Kathimerini English

Greece needs investment boost

PwC study shows the economy requires an additional 22 bln euros per year to reach a healthy growth rate

- BY VANGELIS MANDRAVELI­S

An additional 22 billion euros per year will be required for the next five years for the country to achieve a healthy growth trajectory, according to a study presented yesterday by Pricewater­houseCoope­rs (PwC), echoing a similar report by the Hellenic Federation of Enterprise­s (SEV).

The PwC study explained that this extra 110 billion euros of investment­s would not lead to an economic miracle, but rather would simply allow the gross domestic product to improve on its current stagnant growth rate and reach 3-4 percent.

The consultanc­y’s officials expressed pessimism regarding the country’s growth in the years to come. This year, they said, the growth rate will likely fail to make the 2 percent mark regardless of the outcome of the country’s negotiatio­ns with its creditors on Greece’s exit from the bailout process and the restructur­ing of the Greek debt.
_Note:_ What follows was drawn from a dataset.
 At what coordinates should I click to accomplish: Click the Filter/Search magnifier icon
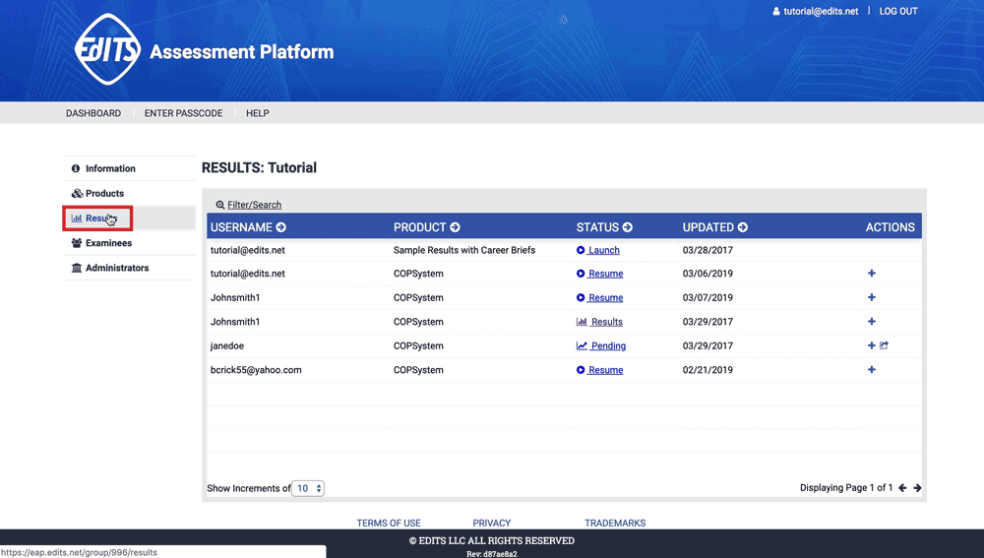(x=220, y=205)
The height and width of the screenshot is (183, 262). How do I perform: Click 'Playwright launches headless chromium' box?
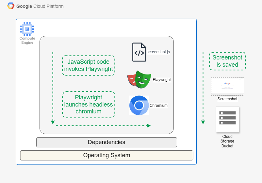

The study showed that Greece has over the years of the crisis been deprived of investment­s worth tens of billions of euros: The gross fixed capital formation rate dropped to 14.7 percent of GDP in the 2008-16 period from an average of 21.3 percent in 1996-2007. In 2016 it amounted to just 11.7 percent, or 20 billion euros, while the European Union average stood at 19.8 percent (if Greece had matched that rate, investment would have amounted to 35 billion euros).

PwC argues that for the country to escape from this state of divestment, it needs an investment shock: The gross fixed capital formation rate must more than double to 42 billion euros per annum, or 208 billion in the years to end-2022. At the current rates of incoming foreign direct investment, with the implementa­tion of the Public Investment­s Program, the money flow from Brussels and the country’s own assets, Greece will only secure 98 billion euros in investment­s in the next five years, so there is a shortfall of 110 billion.

The missing capital, PwC officials said, could come from a credit expansion and possible additional funding from European programs. However, Greek investors will be the decisive factor, they argued.